### Problem description
Each line from the one containing "Instruction: Click the" through the end of the entries below should be transcribed exactly, and no other line.
[Material supplied]
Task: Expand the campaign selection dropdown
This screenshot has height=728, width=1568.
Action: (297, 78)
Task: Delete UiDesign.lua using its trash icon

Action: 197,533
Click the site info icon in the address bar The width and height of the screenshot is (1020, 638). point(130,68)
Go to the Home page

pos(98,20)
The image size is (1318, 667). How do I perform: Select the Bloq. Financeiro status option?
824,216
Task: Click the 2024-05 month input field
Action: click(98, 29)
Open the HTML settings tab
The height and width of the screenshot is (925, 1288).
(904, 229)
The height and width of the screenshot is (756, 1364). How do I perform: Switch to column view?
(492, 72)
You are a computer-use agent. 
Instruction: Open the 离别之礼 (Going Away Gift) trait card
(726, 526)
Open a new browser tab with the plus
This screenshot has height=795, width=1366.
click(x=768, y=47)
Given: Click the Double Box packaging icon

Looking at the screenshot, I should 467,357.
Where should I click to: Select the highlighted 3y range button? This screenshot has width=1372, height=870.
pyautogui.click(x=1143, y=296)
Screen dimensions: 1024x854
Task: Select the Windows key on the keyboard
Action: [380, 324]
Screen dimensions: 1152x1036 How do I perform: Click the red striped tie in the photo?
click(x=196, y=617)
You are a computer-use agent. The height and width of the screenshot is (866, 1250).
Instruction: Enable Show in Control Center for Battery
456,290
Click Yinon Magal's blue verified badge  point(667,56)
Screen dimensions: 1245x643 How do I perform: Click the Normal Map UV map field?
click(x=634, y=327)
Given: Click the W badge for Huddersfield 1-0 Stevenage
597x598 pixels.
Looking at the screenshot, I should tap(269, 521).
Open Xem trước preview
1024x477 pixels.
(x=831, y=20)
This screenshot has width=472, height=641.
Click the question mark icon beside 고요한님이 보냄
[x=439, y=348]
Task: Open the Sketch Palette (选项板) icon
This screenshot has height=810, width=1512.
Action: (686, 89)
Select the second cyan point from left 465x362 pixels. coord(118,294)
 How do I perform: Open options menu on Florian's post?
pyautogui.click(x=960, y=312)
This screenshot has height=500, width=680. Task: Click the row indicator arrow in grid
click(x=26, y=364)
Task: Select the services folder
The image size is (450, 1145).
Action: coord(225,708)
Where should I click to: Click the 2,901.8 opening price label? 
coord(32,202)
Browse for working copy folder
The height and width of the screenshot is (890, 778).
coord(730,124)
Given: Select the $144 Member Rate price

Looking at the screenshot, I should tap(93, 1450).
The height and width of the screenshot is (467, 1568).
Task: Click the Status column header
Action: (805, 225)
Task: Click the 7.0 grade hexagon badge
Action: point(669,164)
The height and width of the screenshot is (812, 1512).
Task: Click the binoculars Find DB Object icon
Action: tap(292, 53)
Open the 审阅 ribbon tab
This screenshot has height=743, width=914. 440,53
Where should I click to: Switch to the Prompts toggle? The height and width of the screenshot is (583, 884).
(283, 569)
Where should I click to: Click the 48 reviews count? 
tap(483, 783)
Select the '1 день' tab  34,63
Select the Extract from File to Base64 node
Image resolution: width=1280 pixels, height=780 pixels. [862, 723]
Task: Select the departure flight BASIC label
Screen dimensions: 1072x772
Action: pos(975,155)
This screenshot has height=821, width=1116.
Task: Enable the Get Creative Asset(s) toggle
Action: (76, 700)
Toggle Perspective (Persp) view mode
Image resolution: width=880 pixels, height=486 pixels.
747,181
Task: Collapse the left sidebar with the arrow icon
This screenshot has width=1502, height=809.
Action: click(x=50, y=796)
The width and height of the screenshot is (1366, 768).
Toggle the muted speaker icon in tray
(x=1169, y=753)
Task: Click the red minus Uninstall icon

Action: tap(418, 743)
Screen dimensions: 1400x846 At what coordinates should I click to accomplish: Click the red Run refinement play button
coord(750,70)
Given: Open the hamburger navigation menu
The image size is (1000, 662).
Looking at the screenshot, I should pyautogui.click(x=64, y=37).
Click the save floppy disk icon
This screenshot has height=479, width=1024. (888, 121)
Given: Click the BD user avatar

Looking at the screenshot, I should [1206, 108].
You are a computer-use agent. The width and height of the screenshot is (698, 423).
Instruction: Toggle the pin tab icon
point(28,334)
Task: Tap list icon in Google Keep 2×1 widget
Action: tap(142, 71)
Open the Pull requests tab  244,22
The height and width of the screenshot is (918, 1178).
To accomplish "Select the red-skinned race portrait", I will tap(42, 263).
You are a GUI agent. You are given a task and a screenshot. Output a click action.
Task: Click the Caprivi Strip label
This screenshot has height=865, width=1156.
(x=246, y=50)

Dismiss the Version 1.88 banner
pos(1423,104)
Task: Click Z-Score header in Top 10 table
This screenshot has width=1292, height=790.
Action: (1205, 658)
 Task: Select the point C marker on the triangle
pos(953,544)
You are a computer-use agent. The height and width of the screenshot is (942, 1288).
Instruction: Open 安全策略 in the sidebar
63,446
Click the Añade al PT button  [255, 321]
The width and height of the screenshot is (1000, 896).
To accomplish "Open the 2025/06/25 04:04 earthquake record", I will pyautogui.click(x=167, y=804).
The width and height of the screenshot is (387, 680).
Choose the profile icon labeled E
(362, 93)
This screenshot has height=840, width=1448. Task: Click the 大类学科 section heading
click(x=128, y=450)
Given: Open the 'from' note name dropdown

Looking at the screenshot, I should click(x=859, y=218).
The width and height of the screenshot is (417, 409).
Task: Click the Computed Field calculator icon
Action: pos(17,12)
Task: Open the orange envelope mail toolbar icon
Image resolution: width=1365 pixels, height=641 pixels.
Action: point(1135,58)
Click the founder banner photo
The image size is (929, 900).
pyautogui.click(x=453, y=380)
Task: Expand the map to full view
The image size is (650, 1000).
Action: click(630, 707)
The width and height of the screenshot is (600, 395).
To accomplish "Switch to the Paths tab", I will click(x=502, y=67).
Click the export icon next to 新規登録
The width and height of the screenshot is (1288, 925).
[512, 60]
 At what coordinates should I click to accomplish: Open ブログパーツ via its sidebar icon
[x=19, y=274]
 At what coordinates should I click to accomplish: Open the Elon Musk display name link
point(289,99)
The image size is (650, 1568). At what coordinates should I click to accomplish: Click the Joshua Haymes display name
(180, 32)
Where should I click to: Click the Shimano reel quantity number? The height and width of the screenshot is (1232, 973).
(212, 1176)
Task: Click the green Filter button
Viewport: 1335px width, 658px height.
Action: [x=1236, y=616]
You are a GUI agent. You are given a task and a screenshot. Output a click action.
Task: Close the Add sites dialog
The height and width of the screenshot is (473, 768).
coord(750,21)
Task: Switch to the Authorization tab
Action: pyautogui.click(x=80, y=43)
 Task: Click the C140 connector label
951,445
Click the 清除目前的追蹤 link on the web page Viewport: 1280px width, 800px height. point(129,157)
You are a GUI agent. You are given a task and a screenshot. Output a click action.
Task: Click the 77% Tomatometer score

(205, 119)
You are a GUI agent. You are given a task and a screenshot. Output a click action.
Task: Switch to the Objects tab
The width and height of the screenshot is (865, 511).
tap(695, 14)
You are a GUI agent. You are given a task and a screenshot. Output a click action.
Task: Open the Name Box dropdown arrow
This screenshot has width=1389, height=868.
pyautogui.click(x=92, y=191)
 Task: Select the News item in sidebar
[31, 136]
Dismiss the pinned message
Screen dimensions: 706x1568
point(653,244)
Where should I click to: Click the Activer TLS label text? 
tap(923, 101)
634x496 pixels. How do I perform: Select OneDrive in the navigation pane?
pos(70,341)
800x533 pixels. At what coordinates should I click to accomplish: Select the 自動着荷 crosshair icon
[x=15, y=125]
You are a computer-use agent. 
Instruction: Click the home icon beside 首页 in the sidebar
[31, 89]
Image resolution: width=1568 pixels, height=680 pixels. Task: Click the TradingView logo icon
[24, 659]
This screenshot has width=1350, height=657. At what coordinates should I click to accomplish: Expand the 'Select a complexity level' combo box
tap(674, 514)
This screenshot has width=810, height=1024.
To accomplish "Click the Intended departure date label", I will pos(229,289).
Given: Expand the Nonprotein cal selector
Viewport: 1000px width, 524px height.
[/Material supplied]
### Output below
Instruction: Click the home icon beside 首页 in the sidebar
[31, 89]
Image resolution: width=1568 pixels, height=680 pixels. Task: Click the TradingView logo icon
[24, 659]
This screenshot has width=1350, height=657. At what coordinates should I click to accomplish: Expand the 'Select a complexity level' combo box
tap(674, 514)
This screenshot has width=810, height=1024.
To accomplish "Click the Intended departure date label", I will pos(229,289).
Given: Expand the Nonprotein cal selector
Viewport: 1000px width, 524px height.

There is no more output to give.